-- RECORDS FOR PROCESSING follows --

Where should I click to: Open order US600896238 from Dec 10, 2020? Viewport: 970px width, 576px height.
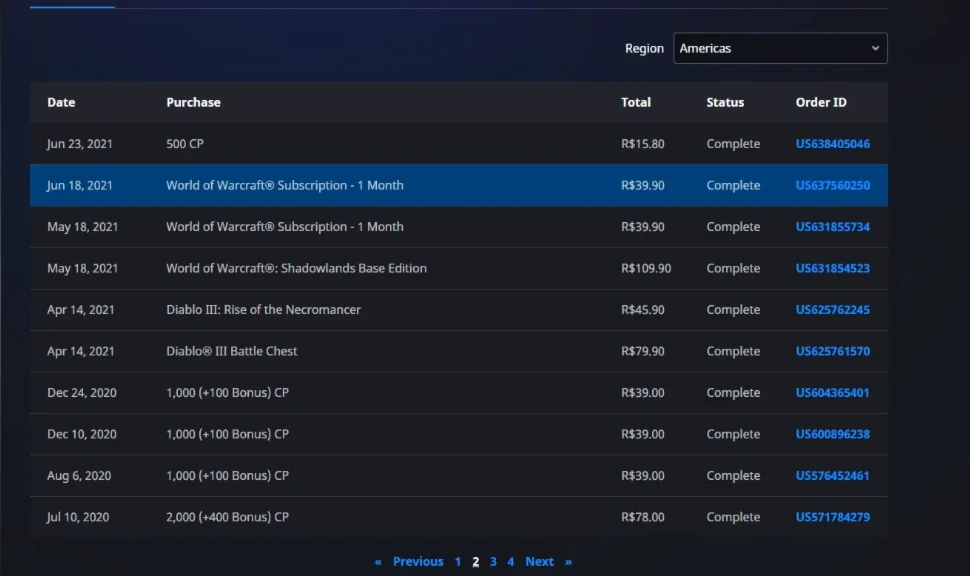coord(833,434)
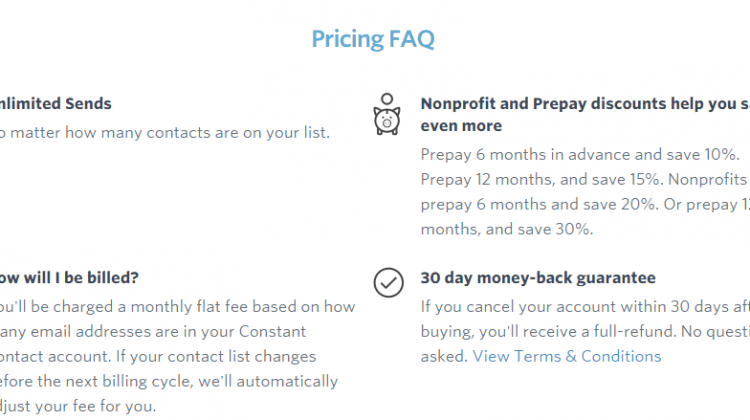
Task: Click the Pricing FAQ title
Action: 373,39
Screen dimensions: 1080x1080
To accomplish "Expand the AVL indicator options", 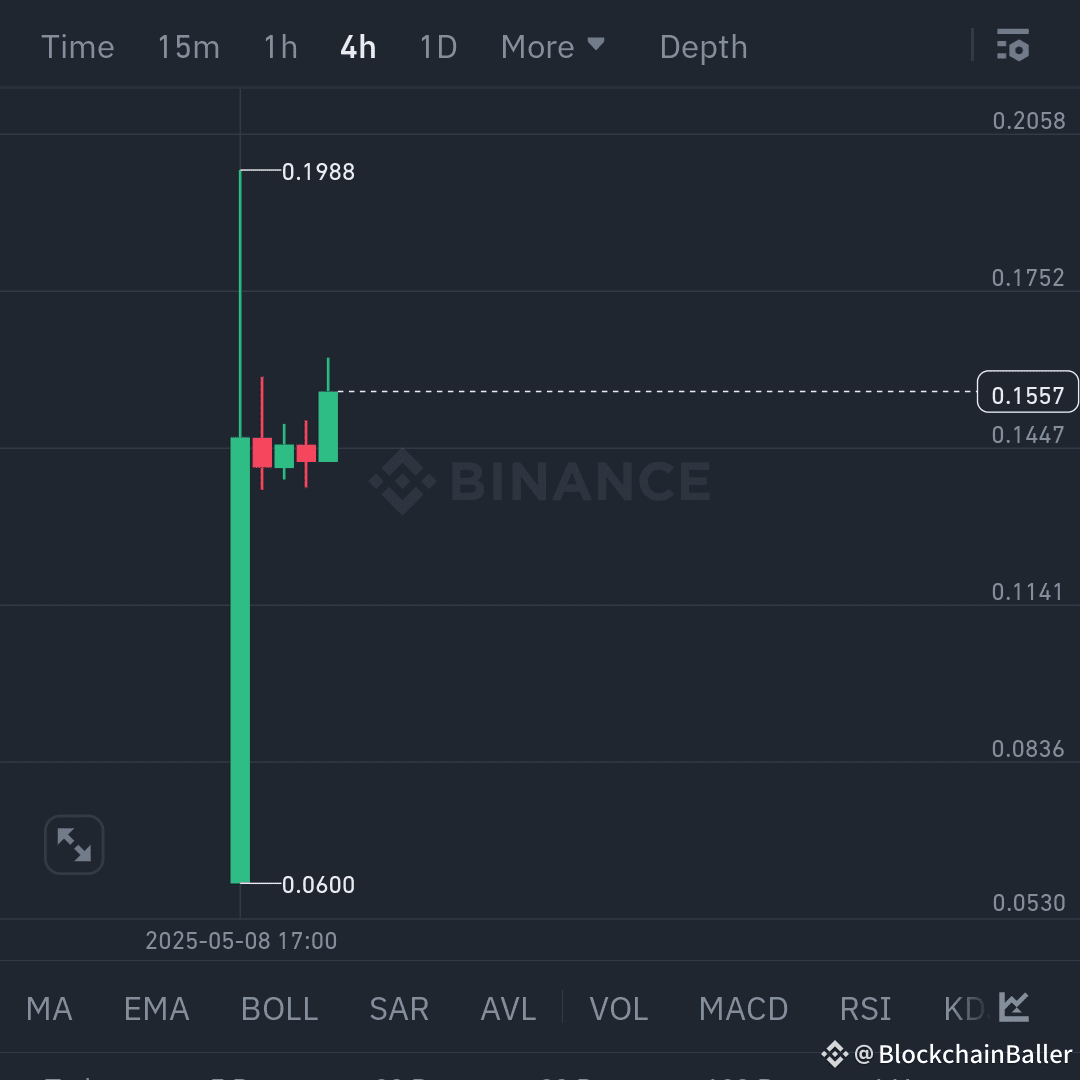I will (507, 1009).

-- RECORDS FOR PROCESSING concluded --

Copy every line exactly, from the opening line of the entries down to the line holding "Screen dimensions: 1080x1080", and keep the pictures out.

Where should I click to: Open order US600896238 from Dec 10, 2020? Viewport: 970px width, 576px height.
coord(833,434)
Task: Click the Pricing FAQ title
Action: 373,39
Screen dimensions: 1080x1080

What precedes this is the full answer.